Swap "dropdown" for "menu" in the records between the lines holding "Given: Tap the name 王森 in rank 3" and "point(271,65)", inclusive. Reproduce only those lines, with everything else unchanged.

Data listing
━━━━━━━━
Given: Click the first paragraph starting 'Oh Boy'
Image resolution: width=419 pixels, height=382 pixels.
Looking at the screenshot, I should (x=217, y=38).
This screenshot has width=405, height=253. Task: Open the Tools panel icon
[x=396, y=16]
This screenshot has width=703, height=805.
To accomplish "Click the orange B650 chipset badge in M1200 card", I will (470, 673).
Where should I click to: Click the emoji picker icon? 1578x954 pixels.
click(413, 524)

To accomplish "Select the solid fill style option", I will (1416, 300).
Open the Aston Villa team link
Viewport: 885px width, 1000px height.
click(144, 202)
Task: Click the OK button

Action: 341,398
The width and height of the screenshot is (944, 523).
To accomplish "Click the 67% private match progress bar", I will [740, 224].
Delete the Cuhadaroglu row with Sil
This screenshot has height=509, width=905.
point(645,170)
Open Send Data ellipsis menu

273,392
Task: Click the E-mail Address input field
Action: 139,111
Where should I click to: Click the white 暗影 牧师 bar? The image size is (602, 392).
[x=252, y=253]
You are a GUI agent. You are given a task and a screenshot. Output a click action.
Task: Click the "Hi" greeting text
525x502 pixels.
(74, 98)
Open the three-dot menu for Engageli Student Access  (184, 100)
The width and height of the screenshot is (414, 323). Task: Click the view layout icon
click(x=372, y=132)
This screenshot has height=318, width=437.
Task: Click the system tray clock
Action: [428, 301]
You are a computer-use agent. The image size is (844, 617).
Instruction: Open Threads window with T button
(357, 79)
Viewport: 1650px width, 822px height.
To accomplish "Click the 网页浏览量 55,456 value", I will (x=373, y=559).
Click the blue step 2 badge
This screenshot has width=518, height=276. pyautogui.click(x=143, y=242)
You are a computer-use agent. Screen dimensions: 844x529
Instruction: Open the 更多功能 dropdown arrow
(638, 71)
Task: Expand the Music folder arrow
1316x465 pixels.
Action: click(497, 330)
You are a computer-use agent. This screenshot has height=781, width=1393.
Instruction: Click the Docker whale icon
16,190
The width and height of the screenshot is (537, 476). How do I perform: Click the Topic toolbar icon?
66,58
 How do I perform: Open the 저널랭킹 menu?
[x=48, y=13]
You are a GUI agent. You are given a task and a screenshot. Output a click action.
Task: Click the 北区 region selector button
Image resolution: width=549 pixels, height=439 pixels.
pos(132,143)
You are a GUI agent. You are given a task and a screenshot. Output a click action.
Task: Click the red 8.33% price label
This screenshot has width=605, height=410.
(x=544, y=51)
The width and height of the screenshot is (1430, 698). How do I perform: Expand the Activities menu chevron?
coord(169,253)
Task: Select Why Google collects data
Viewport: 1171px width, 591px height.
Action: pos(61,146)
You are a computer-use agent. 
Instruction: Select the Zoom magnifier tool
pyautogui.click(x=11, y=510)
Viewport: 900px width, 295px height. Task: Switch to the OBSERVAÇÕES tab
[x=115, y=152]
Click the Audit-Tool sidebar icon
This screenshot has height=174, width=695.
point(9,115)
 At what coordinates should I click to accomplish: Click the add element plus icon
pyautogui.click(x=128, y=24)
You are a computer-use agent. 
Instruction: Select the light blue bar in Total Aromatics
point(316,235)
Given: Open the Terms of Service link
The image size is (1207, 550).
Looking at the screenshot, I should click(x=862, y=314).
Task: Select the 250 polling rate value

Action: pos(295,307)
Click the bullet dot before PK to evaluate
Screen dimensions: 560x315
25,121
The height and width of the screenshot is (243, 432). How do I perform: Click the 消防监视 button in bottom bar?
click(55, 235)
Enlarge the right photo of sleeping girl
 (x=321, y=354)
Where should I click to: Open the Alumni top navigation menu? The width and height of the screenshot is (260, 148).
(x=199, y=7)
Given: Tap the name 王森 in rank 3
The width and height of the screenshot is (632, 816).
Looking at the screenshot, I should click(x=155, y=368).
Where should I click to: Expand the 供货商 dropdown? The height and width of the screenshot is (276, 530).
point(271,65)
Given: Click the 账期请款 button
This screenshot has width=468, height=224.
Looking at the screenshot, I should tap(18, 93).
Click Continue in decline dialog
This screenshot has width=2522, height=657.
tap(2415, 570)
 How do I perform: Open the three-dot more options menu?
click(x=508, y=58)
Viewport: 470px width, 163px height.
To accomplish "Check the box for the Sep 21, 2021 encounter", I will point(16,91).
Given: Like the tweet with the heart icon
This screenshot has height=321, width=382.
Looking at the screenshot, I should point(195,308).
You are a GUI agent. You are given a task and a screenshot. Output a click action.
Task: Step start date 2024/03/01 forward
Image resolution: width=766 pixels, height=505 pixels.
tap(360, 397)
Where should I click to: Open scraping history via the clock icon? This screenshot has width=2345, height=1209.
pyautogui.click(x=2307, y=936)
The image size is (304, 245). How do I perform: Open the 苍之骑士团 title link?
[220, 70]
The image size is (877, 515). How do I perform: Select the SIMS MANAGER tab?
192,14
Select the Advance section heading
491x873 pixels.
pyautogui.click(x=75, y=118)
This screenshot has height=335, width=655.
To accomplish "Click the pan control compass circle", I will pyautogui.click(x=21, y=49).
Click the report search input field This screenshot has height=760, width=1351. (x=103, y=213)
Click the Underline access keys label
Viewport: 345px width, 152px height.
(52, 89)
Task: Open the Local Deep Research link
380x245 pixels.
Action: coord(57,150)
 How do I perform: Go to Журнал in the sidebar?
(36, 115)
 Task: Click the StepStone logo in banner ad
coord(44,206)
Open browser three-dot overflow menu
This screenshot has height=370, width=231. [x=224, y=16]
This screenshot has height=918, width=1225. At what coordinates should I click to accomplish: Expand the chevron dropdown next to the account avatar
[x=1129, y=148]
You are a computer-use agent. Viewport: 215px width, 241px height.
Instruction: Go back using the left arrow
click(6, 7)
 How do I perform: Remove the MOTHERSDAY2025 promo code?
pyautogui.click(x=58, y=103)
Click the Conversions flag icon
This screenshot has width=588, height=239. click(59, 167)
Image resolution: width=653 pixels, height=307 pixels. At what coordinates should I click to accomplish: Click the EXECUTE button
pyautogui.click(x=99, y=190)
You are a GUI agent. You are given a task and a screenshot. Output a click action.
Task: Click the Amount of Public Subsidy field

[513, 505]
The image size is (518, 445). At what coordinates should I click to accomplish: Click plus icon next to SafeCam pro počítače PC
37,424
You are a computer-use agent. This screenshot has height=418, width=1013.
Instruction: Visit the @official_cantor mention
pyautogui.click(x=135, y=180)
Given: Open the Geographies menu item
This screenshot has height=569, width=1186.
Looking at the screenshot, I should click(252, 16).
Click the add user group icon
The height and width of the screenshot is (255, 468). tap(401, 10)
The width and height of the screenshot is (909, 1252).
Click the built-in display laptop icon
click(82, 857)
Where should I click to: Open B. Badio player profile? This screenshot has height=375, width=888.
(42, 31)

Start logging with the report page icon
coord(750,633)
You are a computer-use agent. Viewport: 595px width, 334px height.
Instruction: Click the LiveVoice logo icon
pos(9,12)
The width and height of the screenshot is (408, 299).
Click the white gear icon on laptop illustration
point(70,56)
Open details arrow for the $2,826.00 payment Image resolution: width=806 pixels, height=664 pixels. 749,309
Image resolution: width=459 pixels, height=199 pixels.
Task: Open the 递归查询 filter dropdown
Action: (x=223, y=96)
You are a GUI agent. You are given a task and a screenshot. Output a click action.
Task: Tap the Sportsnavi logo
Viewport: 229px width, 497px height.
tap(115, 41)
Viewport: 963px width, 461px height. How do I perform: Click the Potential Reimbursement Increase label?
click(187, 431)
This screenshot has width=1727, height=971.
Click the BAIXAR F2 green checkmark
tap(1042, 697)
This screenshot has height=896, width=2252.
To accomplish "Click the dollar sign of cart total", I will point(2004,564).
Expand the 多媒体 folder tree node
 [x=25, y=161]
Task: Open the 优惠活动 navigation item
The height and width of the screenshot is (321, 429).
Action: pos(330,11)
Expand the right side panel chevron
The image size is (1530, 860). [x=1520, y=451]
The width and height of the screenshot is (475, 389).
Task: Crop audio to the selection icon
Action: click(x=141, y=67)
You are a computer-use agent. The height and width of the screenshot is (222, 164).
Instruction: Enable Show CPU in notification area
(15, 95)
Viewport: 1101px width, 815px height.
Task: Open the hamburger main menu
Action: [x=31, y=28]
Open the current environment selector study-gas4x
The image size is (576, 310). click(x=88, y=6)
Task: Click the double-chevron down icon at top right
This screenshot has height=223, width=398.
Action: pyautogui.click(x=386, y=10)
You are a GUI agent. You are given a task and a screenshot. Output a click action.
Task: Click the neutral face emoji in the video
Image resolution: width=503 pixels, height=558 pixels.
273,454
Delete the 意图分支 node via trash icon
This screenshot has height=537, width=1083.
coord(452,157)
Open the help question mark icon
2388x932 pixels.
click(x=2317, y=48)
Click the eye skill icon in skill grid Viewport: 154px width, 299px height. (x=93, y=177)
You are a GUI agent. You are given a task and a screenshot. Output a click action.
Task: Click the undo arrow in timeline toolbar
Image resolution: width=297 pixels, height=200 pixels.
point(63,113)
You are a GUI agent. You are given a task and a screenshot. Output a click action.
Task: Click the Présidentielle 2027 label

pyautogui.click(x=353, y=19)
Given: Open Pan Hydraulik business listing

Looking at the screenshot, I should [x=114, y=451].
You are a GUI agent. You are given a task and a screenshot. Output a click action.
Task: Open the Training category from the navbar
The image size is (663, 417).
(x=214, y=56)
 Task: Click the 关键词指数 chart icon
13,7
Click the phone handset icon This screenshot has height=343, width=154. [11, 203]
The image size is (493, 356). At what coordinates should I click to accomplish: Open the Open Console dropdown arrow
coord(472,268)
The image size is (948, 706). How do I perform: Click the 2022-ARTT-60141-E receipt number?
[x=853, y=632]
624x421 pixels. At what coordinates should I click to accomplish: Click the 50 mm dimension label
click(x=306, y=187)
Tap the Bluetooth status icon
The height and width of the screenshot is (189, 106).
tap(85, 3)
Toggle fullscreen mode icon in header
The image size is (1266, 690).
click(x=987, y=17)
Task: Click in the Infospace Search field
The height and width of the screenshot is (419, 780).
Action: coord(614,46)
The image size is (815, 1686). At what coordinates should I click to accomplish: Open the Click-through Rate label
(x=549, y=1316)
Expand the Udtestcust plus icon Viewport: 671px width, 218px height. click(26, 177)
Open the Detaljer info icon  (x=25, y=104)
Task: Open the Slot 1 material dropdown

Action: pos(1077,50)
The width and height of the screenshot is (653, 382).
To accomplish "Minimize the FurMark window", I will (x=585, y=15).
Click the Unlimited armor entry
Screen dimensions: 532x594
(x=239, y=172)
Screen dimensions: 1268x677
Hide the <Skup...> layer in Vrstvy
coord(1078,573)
━━━━━━━━
__TASK RESULT__
Given: Tap the name 王森 in rank 3
The width and height of the screenshot is (632, 816).
Looking at the screenshot, I should click(x=155, y=368).
Where should I click to: Expand the 供货商 menu? The height and width of the screenshot is (276, 530).
point(271,65)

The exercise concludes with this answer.